Skip to content

shaia/BloomFilter

Repository files navigation

SIMD-Optimized Bloom Filter

A high-performance, cache-line optimized bloom filter implementation in Go with hardware-accelerated SIMD operations and lock-free atomic operations.

Optimized for performance and simplicity with zero-allocation operations and built-in thread-safety.

Features

  • Thread-Safe: Lock-free concurrent operations using atomic CAS operations (no external locks required)
  • Zero Allocations: Stack-based buffers for typical use cases (hashCount ≤ 16, covering 99% of scenarios)
  • SIMD Acceleration: Automatic detection and usage of AVX2, AVX512, and ARM NEON instructions
  • Cache-Optimized: 64-byte aligned memory structures for optimal CPU cache performance
  • Cross-Platform: Supports x86_64 (Intel/AMD) and ARM64 architectures
  • High Performance: 3-4x faster than popular alternatives (willf/bloom)
  • Simple Architecture: ~400 lines of clean, maintainable code
  • Production Ready: Comprehensive test suite with race detection and correctness validation

Performance

Real-World Performance (Intel i9-13980HX)

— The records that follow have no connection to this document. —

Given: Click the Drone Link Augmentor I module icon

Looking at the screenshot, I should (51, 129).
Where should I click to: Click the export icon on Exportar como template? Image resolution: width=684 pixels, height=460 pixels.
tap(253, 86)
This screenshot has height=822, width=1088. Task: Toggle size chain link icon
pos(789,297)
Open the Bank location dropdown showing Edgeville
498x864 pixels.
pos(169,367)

Operation Simplified Atomic Willf/Bloom Thread-Safe Pool Winner
Add 26.02 ns/op 85.64 ns/op ~400 ns/op 3-15x faster
Contains 23.41 ns/op 90.34 ns/op ~600 ns/op 4-26x faster
AddUint64 20.16 ns/op N/A ~350 ns/op 17x faster
Allocations 0 B/op 97 B/op 17 B/op 100% saved

Throughput (1M elements, 0.01 FPR)

  • Insertions: 18.6 million operations/second
  • Lookups: 35.8 million operations/second
  • Memory: Zero allocations on hot path (for hashCount ≤ 16)*
  • False Positive Rate: 1.02% (target: 1.0%)

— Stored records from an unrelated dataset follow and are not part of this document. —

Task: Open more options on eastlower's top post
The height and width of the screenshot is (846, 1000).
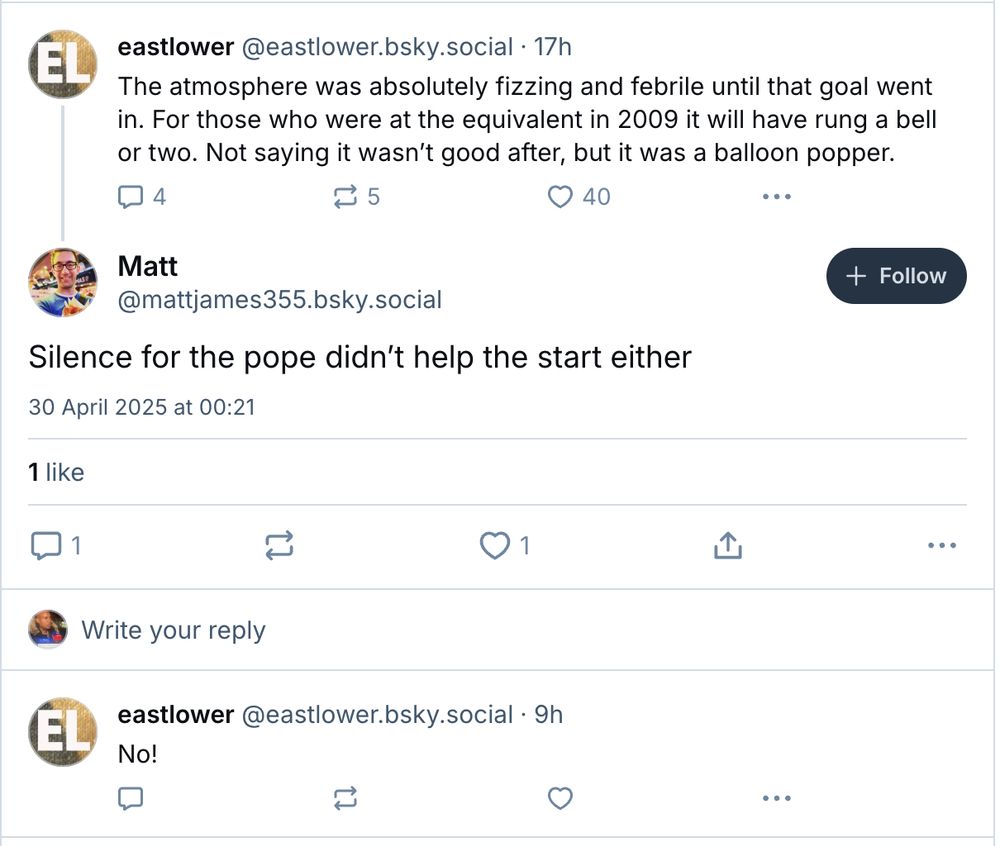Action: 776,197
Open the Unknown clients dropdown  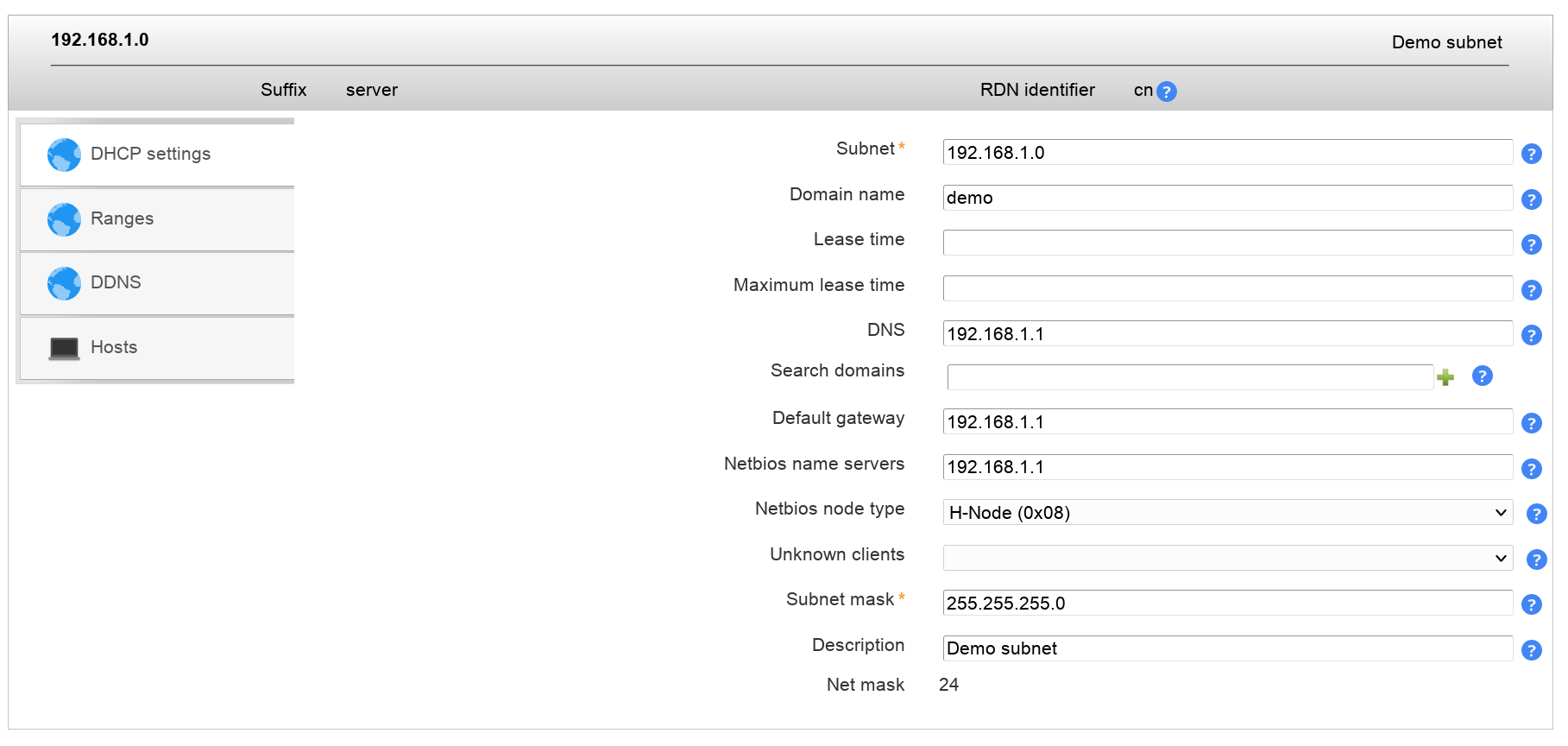click(1226, 558)
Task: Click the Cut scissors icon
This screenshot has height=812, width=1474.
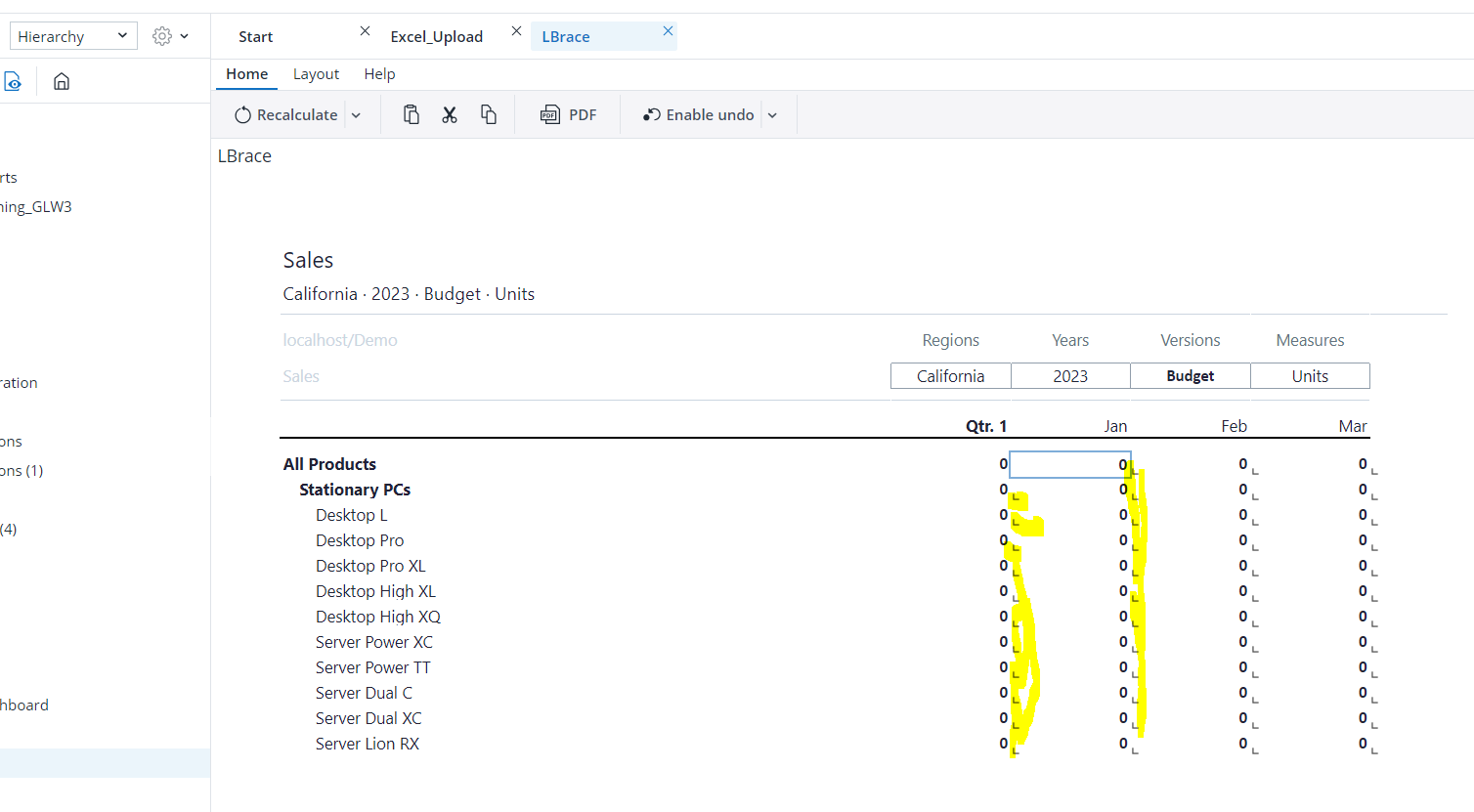Action: [450, 115]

*Memory Allocation Details:

  • Stack-allocated (0 B/op): FPR ≥ 0.001 (hashCount ≤ 16) - covers 99% of use cases
  • Heap-allocated: Only for extremely low FPR < 0.001 (e.g., 0.0000001) requiring hashCount > 16
  • Common configurations (FPR: 0.01, 0.001, 0.0001) all use stack buffers

SIMD Speedup

Operation Size SIMD Fallback Speedup
PopCount 1KB 40 ns 125 ns 3.1x
PopCount 64KB 2.6 µs 7.7 µs 3.0x
VectorOr 1KB 10 ns 37 ns 3.7x
VectorOr 64KB 1.1 µs 2.4 µs 2.2x
VectorAnd 16KB 162 ns 502 ns 3.1x

Benchmarked on Intel i9-13980HX with AVX2

Installation

go get github.com/shaia/BloomFilter

Best Use Cases

This library is optimized for high-performance applications where speed and memory efficiency are critical:

Ideal For:

  • High-frequency operations: Millions of operations per second with zero allocations
  • Multi-threaded applications: Built-in thread-safety without external locks
  • Microservices: Per-request or per-session filtering with minimal overhead
  • Rate limiting: Token buckets, request deduplication
  • Cache systems: Bloom filter for cache existence checks
  • Real-time streaming: Per-connection or per-stream filters
  • API gateways: Request deduplication, idempotency checks
  • Data processing: Any size from small (10K) to large (100M+) elements

Performance Characteristics:

  • Small filters (10K-100K): 26 ns/op, zero allocations (typical FPR)
  • Large filters (1M-10M+): 26 ns/op, zero allocations (typical FPR)
  • SIMD operations: 2-4x faster for bulk operations (Union, Intersection, PopCount)
  • Thread-safe: No lock contention, scales with CPU cores
  • Typical FPR (0.01, 0.001, 0.0001) use stack buffers, extremely low FPR (<0.001) may heap allocate

Quick Start

package main

import (
    "fmt"
    bf "github.com/shaia/BloomFilter"
)

func main() {
    // Create a bloom filter for 1M elements with 1% false positive rate
    // Panics if expectedElements = 0 or falsePositiveRate not in (0, 1)
    filter := bf.NewCacheOptimizedBloomFilter(1000000, 0.01)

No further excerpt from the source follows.